=== Material provided ===

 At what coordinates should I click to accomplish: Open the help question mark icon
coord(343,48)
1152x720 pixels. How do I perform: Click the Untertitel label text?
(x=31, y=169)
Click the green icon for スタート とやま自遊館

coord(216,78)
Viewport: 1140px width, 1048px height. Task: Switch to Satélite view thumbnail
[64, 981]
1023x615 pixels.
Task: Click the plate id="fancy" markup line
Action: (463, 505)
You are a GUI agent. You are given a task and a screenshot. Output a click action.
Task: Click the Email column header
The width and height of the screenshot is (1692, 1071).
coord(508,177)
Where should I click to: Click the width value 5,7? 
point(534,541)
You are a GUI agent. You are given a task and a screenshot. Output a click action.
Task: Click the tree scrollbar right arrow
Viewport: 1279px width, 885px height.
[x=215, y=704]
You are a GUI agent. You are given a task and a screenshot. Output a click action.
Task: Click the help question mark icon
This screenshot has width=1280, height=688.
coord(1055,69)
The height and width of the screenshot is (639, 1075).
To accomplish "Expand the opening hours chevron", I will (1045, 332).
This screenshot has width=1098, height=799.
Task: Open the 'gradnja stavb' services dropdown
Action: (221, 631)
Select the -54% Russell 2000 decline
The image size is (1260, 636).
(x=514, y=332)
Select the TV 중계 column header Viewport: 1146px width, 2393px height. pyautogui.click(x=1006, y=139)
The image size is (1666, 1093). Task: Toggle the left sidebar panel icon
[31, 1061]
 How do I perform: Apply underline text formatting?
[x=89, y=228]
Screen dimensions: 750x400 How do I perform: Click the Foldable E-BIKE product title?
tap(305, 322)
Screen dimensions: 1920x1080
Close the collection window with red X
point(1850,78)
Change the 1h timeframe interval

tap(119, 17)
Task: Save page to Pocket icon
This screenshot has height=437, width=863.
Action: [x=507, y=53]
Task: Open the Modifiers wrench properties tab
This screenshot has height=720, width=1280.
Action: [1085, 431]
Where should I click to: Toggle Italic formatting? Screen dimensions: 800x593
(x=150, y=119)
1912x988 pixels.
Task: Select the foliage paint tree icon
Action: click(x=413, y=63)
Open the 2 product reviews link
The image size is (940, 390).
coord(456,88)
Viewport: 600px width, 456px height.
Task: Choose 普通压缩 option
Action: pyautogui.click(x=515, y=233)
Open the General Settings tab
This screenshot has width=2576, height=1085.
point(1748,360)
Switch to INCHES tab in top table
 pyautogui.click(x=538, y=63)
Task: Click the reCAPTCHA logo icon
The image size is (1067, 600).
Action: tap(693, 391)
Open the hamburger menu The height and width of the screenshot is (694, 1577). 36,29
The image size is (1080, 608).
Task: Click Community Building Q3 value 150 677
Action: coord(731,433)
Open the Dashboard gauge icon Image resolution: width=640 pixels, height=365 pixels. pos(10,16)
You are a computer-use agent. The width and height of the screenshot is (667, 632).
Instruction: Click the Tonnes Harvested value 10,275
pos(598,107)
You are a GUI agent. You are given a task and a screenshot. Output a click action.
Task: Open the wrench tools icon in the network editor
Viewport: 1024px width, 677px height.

===

Directions => An exact transcription of every record above is required.

Exercise response =>
 At what coordinates should I click to accomplish: Open the help question mark icon
coord(343,48)
1152x720 pixels. How do I perform: Click the Untertitel label text?
(x=31, y=169)
Click the green icon for スタート とやま自遊館

coord(216,78)
Viewport: 1140px width, 1048px height. Task: Switch to Satélite view thumbnail
[64, 981]
1023x615 pixels.
Task: Click the plate id="fancy" markup line
Action: (463, 505)
You are a GUI agent. You are given a task and a screenshot. Output a click action.
Task: Click the Email column header
The width and height of the screenshot is (1692, 1071).
coord(508,177)
Where should I click to: Click the width value 5,7? 
point(534,541)
You are a GUI agent. You are given a task and a screenshot. Output a click action.
Task: Click the tree scrollbar right arrow
Viewport: 1279px width, 885px height.
[x=215, y=704]
You are a GUI agent. You are given a task and a screenshot. Output a click action.
Task: Click the help question mark icon
This screenshot has width=1280, height=688.
coord(1055,69)
The height and width of the screenshot is (639, 1075).
To accomplish "Expand the opening hours chevron", I will (1045, 332).
This screenshot has width=1098, height=799.
Task: Open the 'gradnja stavb' services dropdown
Action: (221, 631)
Select the -54% Russell 2000 decline
The image size is (1260, 636).
(x=514, y=332)
Select the TV 중계 column header Viewport: 1146px width, 2393px height. pyautogui.click(x=1006, y=139)
The image size is (1666, 1093). Task: Toggle the left sidebar panel icon
[31, 1061]
 How do I perform: Apply underline text formatting?
[x=89, y=228]
Screen dimensions: 750x400 How do I perform: Click the Foldable E-BIKE product title?
tap(305, 322)
Screen dimensions: 1920x1080
Close the collection window with red X
point(1850,78)
Change the 1h timeframe interval

tap(119, 17)
Task: Save page to Pocket icon
This screenshot has height=437, width=863.
Action: [x=507, y=53]
Task: Open the Modifiers wrench properties tab
This screenshot has height=720, width=1280.
Action: [1085, 431]
Where should I click to: Toggle Italic formatting? Screen dimensions: 800x593
(x=150, y=119)
1912x988 pixels.
Task: Select the foliage paint tree icon
Action: click(x=413, y=63)
Open the 2 product reviews link
The image size is (940, 390).
coord(456,88)
Viewport: 600px width, 456px height.
Task: Choose 普通压缩 option
Action: pyautogui.click(x=515, y=233)
Open the General Settings tab
This screenshot has width=2576, height=1085.
point(1748,360)
Switch to INCHES tab in top table
 pyautogui.click(x=538, y=63)
Task: Click the reCAPTCHA logo icon
The image size is (1067, 600).
Action: tap(693, 391)
Open the hamburger menu The height and width of the screenshot is (694, 1577). 36,29
The image size is (1080, 608).
Task: Click Community Building Q3 value 150 677
Action: coord(731,433)
Open the Dashboard gauge icon Image resolution: width=640 pixels, height=365 pixels. pos(10,16)
You are a computer-use agent. The width and height of the screenshot is (667, 632).
Instruction: Click the Tonnes Harvested value 10,275
pos(598,107)
You are a GUI agent. You are given a task and a screenshot. Output a click action.
Task: Open the wrench tools icon in the network editor
Viewport: 1024px width, 677px height.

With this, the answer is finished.